Data and AI cluster

Project: Understanding deep learning: efficient retraining of networks

Description

Recent work has shown that neural networks, such as fully connected networks and CNNs, learn to distinguish between classes from broader to finer distinctions between those classes [1,2] (see Fig. 1).

Figure 1: Illustration of the evolution of learning from broader to finer distinctions between classes. A) Example dataset consisting of figures of different geometric figures. B) From this dataset, we can use a singular data composition to obtain a notion of the inherent dataset structure. Here this structure (or the different modes of the decomposition) is a hierarchical structure representing broader to finer distinctions between classes. C) When we train a simple network on this dataset with an MSE loss, we see that the drops in the loss correspond to the network discovering the broader to finer distinctions. See reference [2] for more details.

These broader to finer distinctions are based on a singular value decomposition (SVD) of the dataset and can be computed beforehand; the order of learning is then given by the associated singular values. The theory behind this phenomenon has been developed for shallow, linear neural networks, but the phenomenon is exhibited by deep, non-linear networks as well. In short, we thus understand some important aspects of what and when neural networks learn.

In this project, we will try to make use of this information for settings where the networks need to be retrained, e.g., for concept drift or transfer learning. When we wish to retrain the network, could we then make use of our knowledge of when and how the network learned to restore it to an earlier state that would lead to an efficient retraining?

In this project, you thus would try to answer the following questions:

how well can we identify concept drift (or the difficulty of new tasks) using the given mathematical tools
how can we identify a useful previous state to retrain from, and does this lead to more efficient retraining with respect to other approaches?
what are the drawbacks and limitations of this approach?
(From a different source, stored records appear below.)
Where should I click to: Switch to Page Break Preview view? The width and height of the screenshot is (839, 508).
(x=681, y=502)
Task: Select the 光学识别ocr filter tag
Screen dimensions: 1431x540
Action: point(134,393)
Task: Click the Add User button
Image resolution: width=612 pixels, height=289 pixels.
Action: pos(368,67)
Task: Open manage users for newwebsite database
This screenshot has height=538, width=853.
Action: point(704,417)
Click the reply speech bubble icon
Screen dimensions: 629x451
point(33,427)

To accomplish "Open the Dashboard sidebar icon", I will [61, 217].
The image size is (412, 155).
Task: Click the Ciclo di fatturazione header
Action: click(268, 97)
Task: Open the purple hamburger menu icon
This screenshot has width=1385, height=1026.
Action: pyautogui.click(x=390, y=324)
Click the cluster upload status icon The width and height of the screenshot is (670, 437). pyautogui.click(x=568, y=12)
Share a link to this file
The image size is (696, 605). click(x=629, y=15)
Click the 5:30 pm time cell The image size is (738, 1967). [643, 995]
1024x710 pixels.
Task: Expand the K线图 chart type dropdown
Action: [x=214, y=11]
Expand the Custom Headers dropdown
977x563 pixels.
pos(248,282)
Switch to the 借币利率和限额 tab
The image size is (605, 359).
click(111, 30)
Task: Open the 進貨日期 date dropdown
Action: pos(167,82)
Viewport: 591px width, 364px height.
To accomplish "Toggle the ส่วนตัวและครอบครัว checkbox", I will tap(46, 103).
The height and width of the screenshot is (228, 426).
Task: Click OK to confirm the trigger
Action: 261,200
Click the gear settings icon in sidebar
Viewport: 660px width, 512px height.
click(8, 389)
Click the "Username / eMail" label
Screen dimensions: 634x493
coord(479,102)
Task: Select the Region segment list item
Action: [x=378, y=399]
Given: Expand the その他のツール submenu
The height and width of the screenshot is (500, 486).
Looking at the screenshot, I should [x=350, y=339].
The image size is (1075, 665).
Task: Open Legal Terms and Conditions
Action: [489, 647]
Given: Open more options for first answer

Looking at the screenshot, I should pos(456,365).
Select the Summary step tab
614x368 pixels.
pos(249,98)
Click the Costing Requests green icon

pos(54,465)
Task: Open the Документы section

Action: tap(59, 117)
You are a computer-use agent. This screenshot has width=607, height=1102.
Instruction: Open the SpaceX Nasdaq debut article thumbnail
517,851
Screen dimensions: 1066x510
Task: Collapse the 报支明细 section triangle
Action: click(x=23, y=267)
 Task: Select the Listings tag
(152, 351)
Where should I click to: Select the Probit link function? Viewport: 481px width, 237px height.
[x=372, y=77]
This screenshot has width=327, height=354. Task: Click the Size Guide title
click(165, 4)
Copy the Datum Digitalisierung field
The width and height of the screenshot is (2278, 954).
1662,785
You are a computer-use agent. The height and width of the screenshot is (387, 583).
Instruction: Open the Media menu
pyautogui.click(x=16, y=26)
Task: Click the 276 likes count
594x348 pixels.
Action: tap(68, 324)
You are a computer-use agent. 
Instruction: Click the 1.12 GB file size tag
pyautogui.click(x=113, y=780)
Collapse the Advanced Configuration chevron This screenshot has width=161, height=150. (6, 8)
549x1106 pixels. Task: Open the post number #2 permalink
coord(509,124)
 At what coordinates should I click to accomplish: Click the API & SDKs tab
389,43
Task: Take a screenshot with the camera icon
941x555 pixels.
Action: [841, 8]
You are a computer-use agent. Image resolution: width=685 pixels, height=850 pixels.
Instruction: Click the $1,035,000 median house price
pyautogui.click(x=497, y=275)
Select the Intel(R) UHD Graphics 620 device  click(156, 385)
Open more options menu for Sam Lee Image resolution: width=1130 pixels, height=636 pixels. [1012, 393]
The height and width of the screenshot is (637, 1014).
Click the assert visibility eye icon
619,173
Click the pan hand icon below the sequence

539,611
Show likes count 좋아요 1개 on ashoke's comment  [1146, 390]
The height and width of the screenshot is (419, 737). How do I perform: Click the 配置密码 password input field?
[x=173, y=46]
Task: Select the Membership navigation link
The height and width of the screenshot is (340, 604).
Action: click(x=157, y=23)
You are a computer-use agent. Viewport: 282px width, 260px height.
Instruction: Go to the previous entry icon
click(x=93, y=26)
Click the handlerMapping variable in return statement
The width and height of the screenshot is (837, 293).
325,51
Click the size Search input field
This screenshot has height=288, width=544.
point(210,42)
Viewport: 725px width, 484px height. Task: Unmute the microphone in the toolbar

Skills needed: basic linear algebra and basic understanding of differential equations, understanding of deep learning architectures, good programming skills.

[1] Saxe, A. M., McClelland, J. L., & Ganguli, S. (2019). A mathematical theory of semantic development in deep neural networks. Proceedings of the National Academy of Sciences, 116(23), 11537-11546.

[2] Pinson, H., Lenaerts, J. & Ginis, V.. (2023). Linear CNNs Discover the Statistical Structure of the Dataset Using Only the Most Dominant Frequencies. In International Conference on Machine Learning (pp.27876-27906). PMLR.

Details

Supervisor: Hannah Pinson